Bayesian computation in imaging inverse problems with partially unknown models
Abstract
Many imaging problems require solving a high-dimensional inverse problem that is
ill-conditioned or ill-posed. Imaging methods typically address this difficulty by regularising the estimation problem to make it well-posed. This often requires setting
the value of the so-called regularisation parameters that control the amount of regularisation enforced. These parameters are notoriously difficult to set a priori and
can have a dramatic impact on the recovered estimates. In this thesis, we propose
a general empirical Bayesian method for setting regularisation parameters in imaging problems that are convex w.r.t. the unknown image. Our method calibrates
regularisation parameters directly from the observed data by maximum marginal
likelihood estimation, and can simultaneously estimate multiple regularisation parameters. A main novelty is that this maximum marginal likelihood estimation
problem is efficiently solved by using a stochastic proximal gradient algorithm that
is driven by two proximal Markov chain Monte Carlo samplers, thus intimately combining modern high-dimensional optimisation and stochastic sampling techniques.

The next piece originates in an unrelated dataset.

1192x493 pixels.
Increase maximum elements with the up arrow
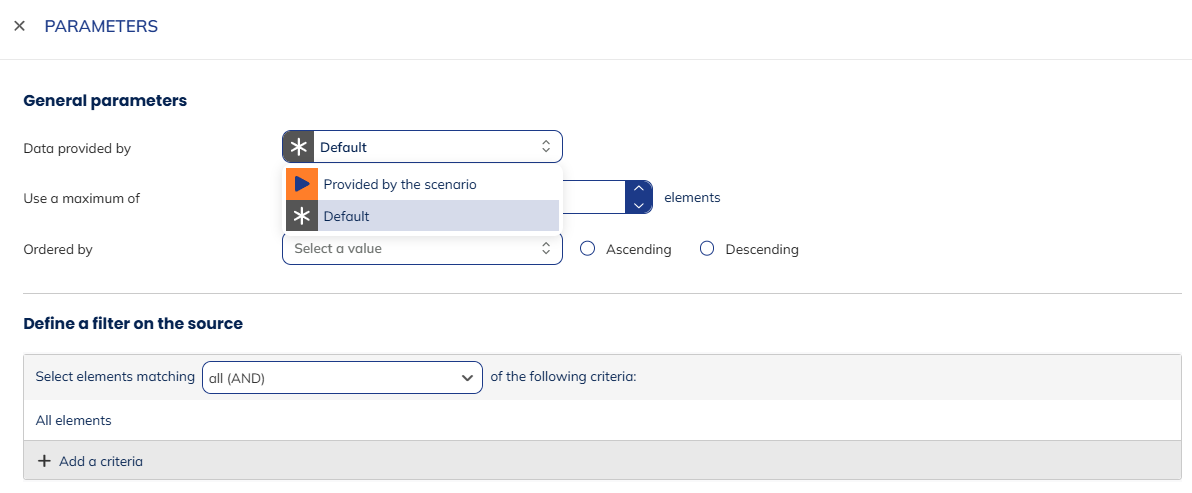coord(639,189)
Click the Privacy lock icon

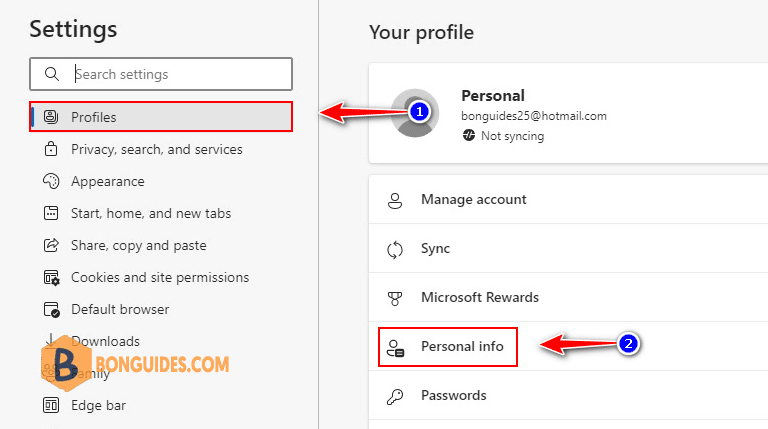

Furthermore, the proposed algorithm uses the same basic operators as proximal optimisation algorithms, namely gradient and proximal operators, and it is therefore
straightforward to apply to problems that are currently solved by using proximal optimisation techniques. We also present a detailed theoretical analysis of the proposed
methodology, and demonstrate it with a range of experiments and comparisons with
alternative approaches from the literature. The considered experiments include image denoising, non-blind image deconvolution, and hyperspectral unmixing, using
synthesis and analysis priors involving the `1, total-variation, total-variation and
`1, and total-generalised-variation pseudo-norms. Moreover, we explore some other
applications of the proposed method including maximum marginal likelihood estimation in Bayesian logistic regression and audio compressed sensing, as well as an
application to model selection based on residuals.